Con las primeras vísperas de este 27 de noviembre hemos iniciado el nuevo año litúrgico, con el que de manera cíclica celebramos los misterios de Cristo. Inicia con el Adviento, que comprende cuatro domingos como preparación para la Navidad. Durante este tiempo existe la bella tradición de la corona de Adviento, que es un recurso pedagógico que nos ayuda a vivir y recordar la espera de nuestro Señor que vino, que está y que vendrá.
La corona en sí tiene su origen en costumbres europeas paganas, que con esta práctica encendían velas para representar el fuego del dios sol, para que regresara con su luz y su calor en el duro invierno. Los misioneros en un proceso de inculturación aprovecharon esta costumbre para representar la espera del verdadero Dios, por quien se vive.
Como bien sabemos, la corona tiene una forma circular qué significa la atemporalidad en Dios, es eternidad, el principio y el fin, el alfa y la omega. Así como en el círculo no hay principio ni fin, en Dios sucede lo mismo.
La corona está ornamentada con ramajes verdes que suelen ser de pino; el color verde tiene un especial significado dentro de la liturgia: es el color de la vegetación más viva, por eso se le dan diversos simbolismos. En la liturgia cristiana es el color de la paz, de la serenidad, de la esperanza, el tiempo de los frutos que ese Misterio Pascual de Cristo exige de su comunidad cristiana.
La corona tiene cinco velas que se encienden una cada domingo de Adviento hasta llegar a la Navidad: encenderlas significa traer el calor del amor de Dios en medio de la frialdad que se vive sin Él, por eso dice un himno de la liturgia de las horas del tiempo de adviento que “el mundo muere de frío, el alma perdió el calor, los hombres no son hermanos, el mundo no tiene amor”. Es decir, sin el fuego del amor del Señor el mundo vive en crueldad y frialdad. Encender las velas significa también la luz que el hijo de Dios viene a ofrecernos para conocer el camino que nos conduce a la Salvación que nos ofrece, por eso dice en un texto de la escritura “Yo Soy la luz del mundo; el que me sigue no andará en tinieblas, sino que tendrá la luz de la vida”. (Jn 8,12)
Tres de las velas son moradas: estas se encienden el primer, segundo y cuarto domingo de Adviento. El color morado apunta discreción, penitencia, y, a veces, dolor. Es el color que se utiliza en la liturgia cristiana para el tiempo del Adviento y la Cuaresma, así como las celebraciones penitenciales y las exequias cristianas.
Otra vela, rosa, se enciende el tercer domingo. Este color se utiliza los dos domingos del año litúrgico que marcan el ecuador de Adviento y Cuaresma. En adviento se le llama domingo “Gaudete” y “Laetare” en el cuarto domingo de la Cuaresma. Tiene el sentido pedagógico de mostrar un tiempo que ha llegado a su mitad y quiere adelantar de alguna manera con un color sorprendente la meta festiva a la que se dirige.
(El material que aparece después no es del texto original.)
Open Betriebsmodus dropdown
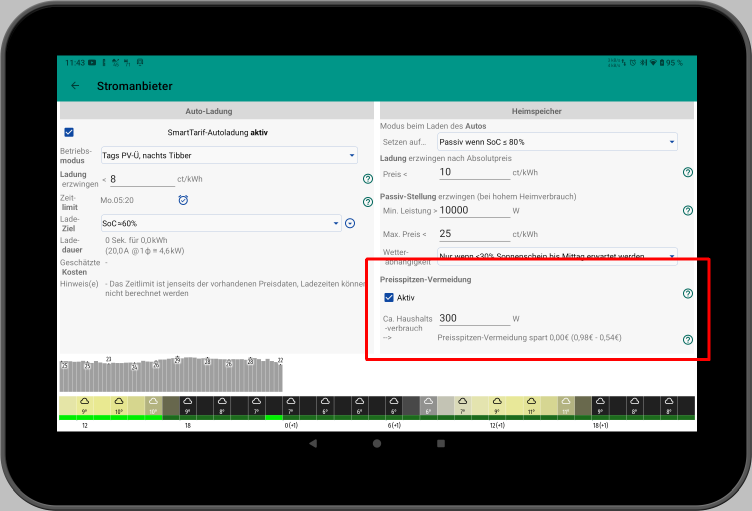[229, 155]
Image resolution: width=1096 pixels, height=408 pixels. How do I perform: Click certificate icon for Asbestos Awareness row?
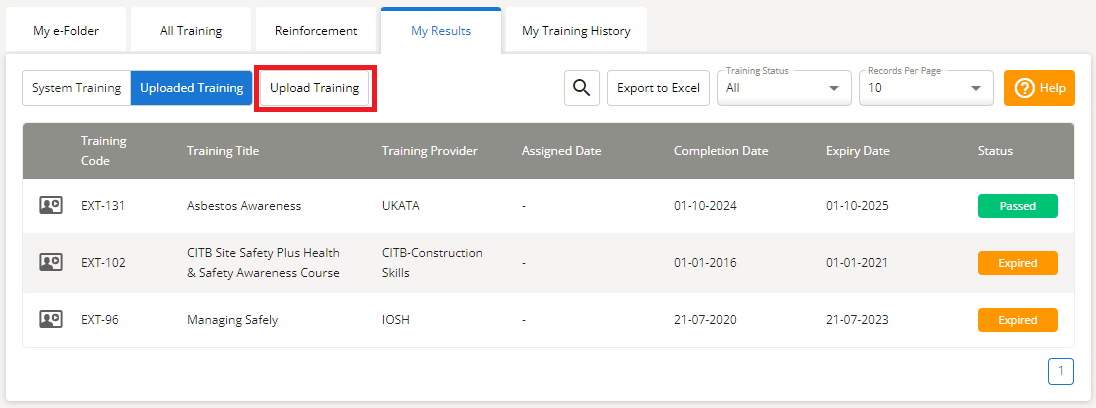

Por último, está el color blanco que se enciende el 24 de diciembre en la Nochebuena. El color blanco es el color privilegiado de la fiesta cristiana, es un color alegre, sugiere la limpieza, la fiesta y la luz, la pureza y la inocencia. Es la blancura de Cristo, el hombre nuevo, con la que nos revestimos en el día de nuestro bautismo.
Esta corona es más que un simple adorno navideño: nos ayuda a centrarnos en el misterio de Cristo y estar expectantes en el recuerdo de su Encarnación, cuando viene cada día en el Sacramento de la Eucaristía y el momento de su venida gloriosa al final de los tiempos. Que este tiempo maravilloso nos aproveche ayude a prepararnos para estar siempre bien dispuestos para recibir a nuestro Señor.